• _Your task_
The line containing "Task: Click the club plant image thumbnail" and every line after it, through the end of the material: copy these exactly and nothing else, leaving pictures out.

====================

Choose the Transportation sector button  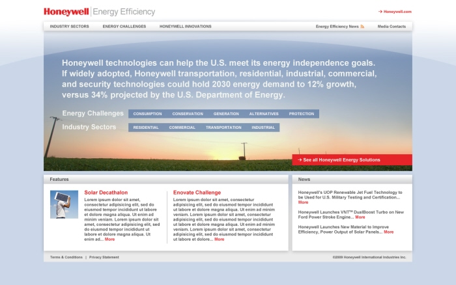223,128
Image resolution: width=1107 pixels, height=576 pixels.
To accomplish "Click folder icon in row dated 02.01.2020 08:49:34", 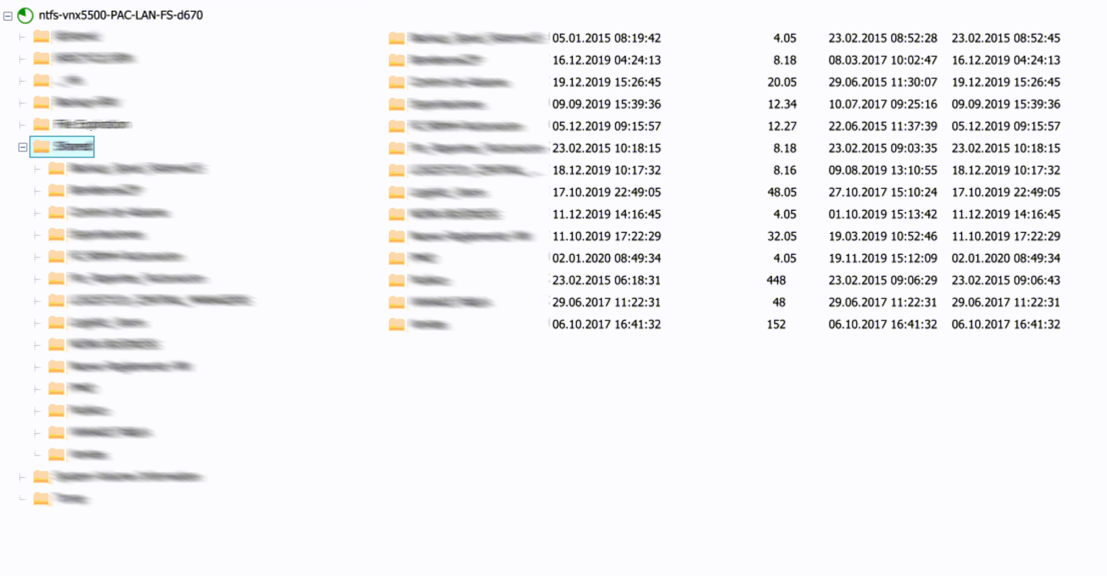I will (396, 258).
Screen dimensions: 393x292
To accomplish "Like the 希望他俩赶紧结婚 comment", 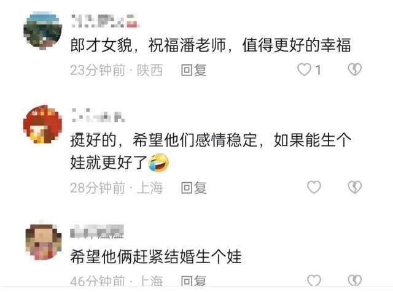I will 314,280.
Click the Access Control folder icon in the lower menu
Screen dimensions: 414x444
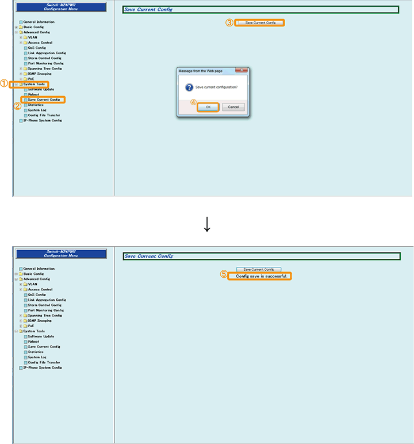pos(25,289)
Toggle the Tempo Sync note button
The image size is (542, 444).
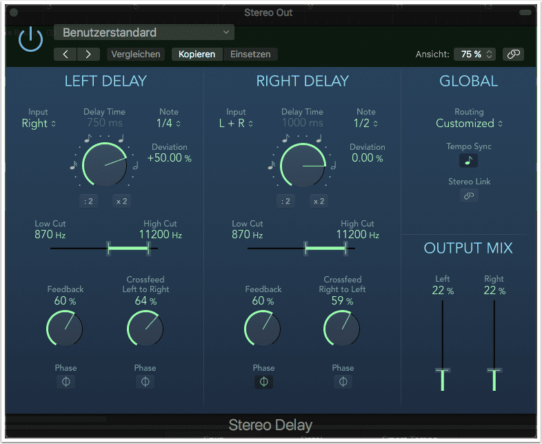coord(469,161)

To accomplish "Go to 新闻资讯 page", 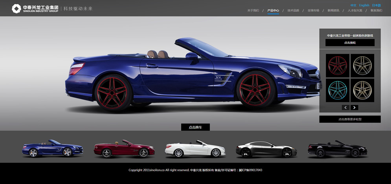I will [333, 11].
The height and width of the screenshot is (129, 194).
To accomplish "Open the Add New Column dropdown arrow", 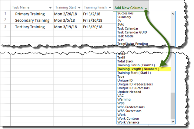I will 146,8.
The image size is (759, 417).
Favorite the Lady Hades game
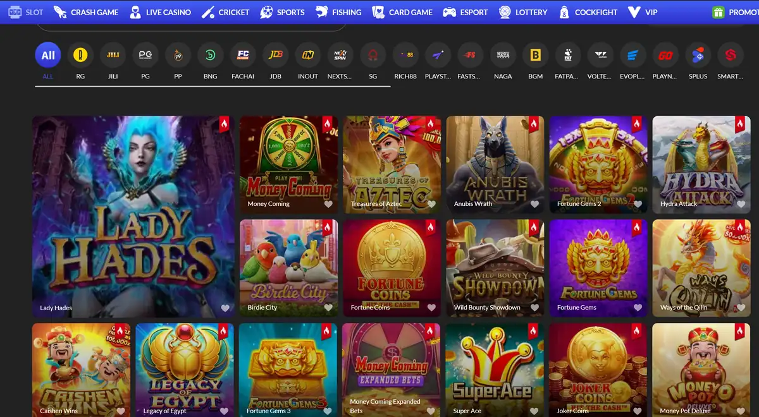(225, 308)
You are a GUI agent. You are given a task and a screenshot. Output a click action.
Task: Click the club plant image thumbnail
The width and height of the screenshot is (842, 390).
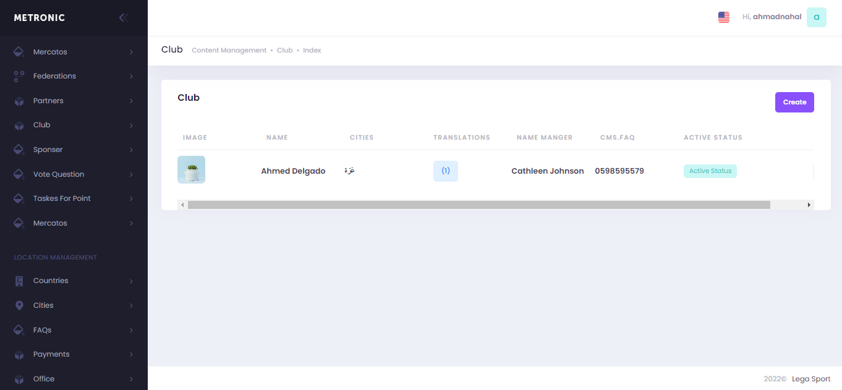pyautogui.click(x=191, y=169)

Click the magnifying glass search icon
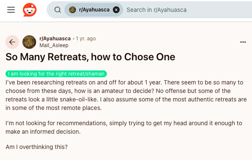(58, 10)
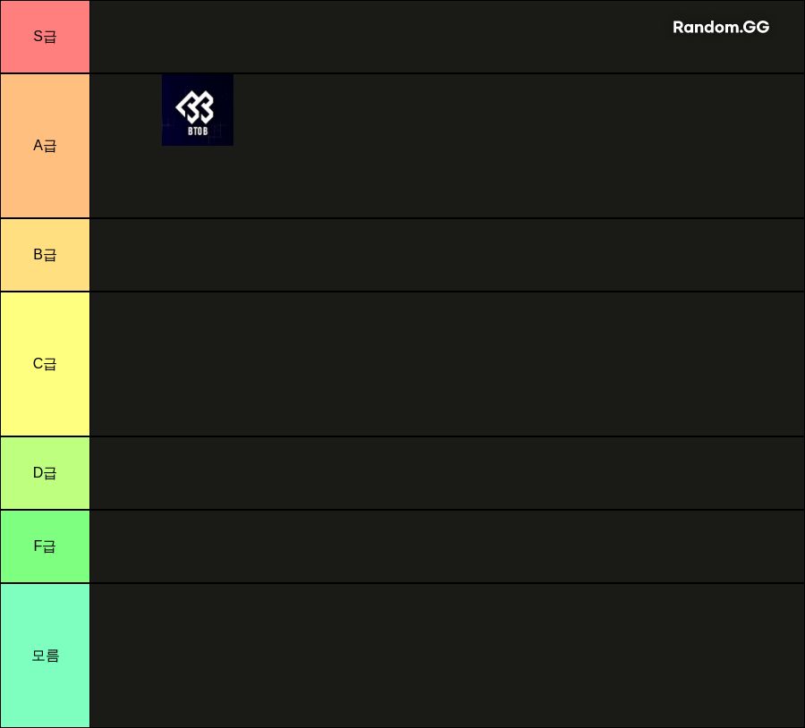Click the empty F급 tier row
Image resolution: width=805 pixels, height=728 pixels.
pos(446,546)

====================

• _Solved problem_
Task: Click the club plant image thumbnail
The width and height of the screenshot is (842, 390).
pyautogui.click(x=191, y=169)

Click the magnifying glass search icon
(58, 10)
Click the empty F급 tier row
Image resolution: width=805 pixels, height=728 pixels.
pos(446,546)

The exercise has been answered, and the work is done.